What is The New Yorker? I know it’s a great magazine and that it’s a tremendous source of pleasure in my life. But what exactly is it? This blog’s premise is that The New Yorker is a work of art, as worthy of comment and analysis as, say, Keats’s “Ode on a Grecian Urn.” Each week I review one or more aspects of the magazine’s latest issue. I suppose it’s possible to describe and analyze an entire issue, but I prefer to keep my reviews brief, and so I usually focus on just one or two pieces, to explore in each the signature style of its author. A piece by Nick Paumgarten is not like a piece by Jill Lepore, and neither is like a piece by Ian Frazier. One could not mistake Collins for Seabrook, or Bilger for Goldfield, or Mogelson for Kolbert. Each has found a style, and it is that style that I respond to as I read, and want to understand and describe.

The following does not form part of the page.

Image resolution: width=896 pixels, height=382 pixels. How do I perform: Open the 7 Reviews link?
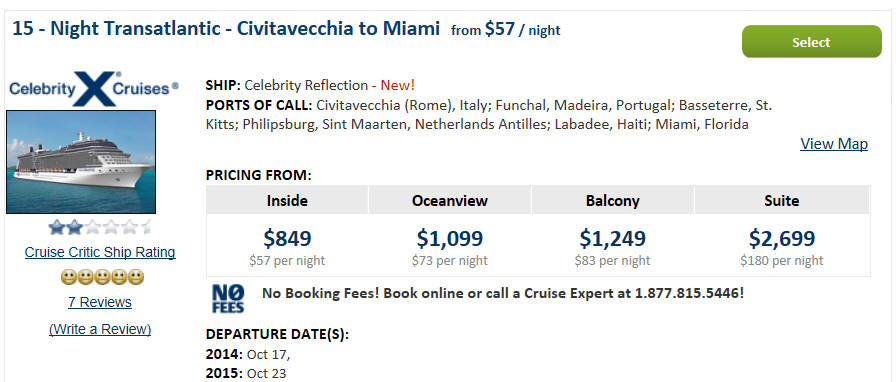click(x=100, y=302)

Thursday, February 17, 2022

February 7, 2022 Issue

Pick of the Issue this week is John McPhee’s “Tabula Rasa: Volume Three.” It’s another one of the Master’s “reminiscent montages.” This one consists of six segments. They flash back and forth in time. The first is set in 1972; McPhee takes nature writer Edward Abbey on a walking tour of Princeton. The second section travels back to 1948; McPhee is a night watchman at the Institute for Advanced Study in Princeton. In the third segment, it’s June 21, 2006; McPhee is on the McKenzie River with one of America’s great fly fishermen, Dr. Lenox Dick. In the fourth, it’s 1960; McPhee has dinner with Henry Luce. The fifth is a double; one part describing a weekend in 2004 that McPhee spent driving around Kentucky looking at distilleries; the other telling about a 1982 trip he and his wife, Yolanda, took to the Okanagan Valley, British Columbia, to visit a Bing cherry orchard. In the final segment, McPhee goes way back to when he was ten, and tells about the time he broke into Joe Brown’s sculpture studio in Princeton to steal some clay. 

The piece is quite a mash-up of images – the literary equivalent of a Rauschenberg combine or a Cornell box. I devoured it. The pleasure of it, for me, flows from its wonderful sentences. This one for example: 

Sitting back in the armchair with his legs at full stretch, one boot across the other, he seemed to be aiming through a kind of gun sight formed by his toes. 

And this:

With its haystacks and standing waves and boulder-field eddies below pools of fast flat water, its rhythmic curves, it has the shape of a downhill ski run. 

And this:

In Speyside, on Isla, on Skye, I later interviewed the distillers, including Captain Smith Grant, whose artesian spring, called Josie’s Well, was out in the middle of a field of oats near Ballindalloch, Banffshire, and was providing thirty-five hundred gallons an hour to the stills of The Glenlivet.

“Tabula Rasa 3” is an excellent addition to McPhee’s “Tabula Rasa” series. I enjoyed it immensely.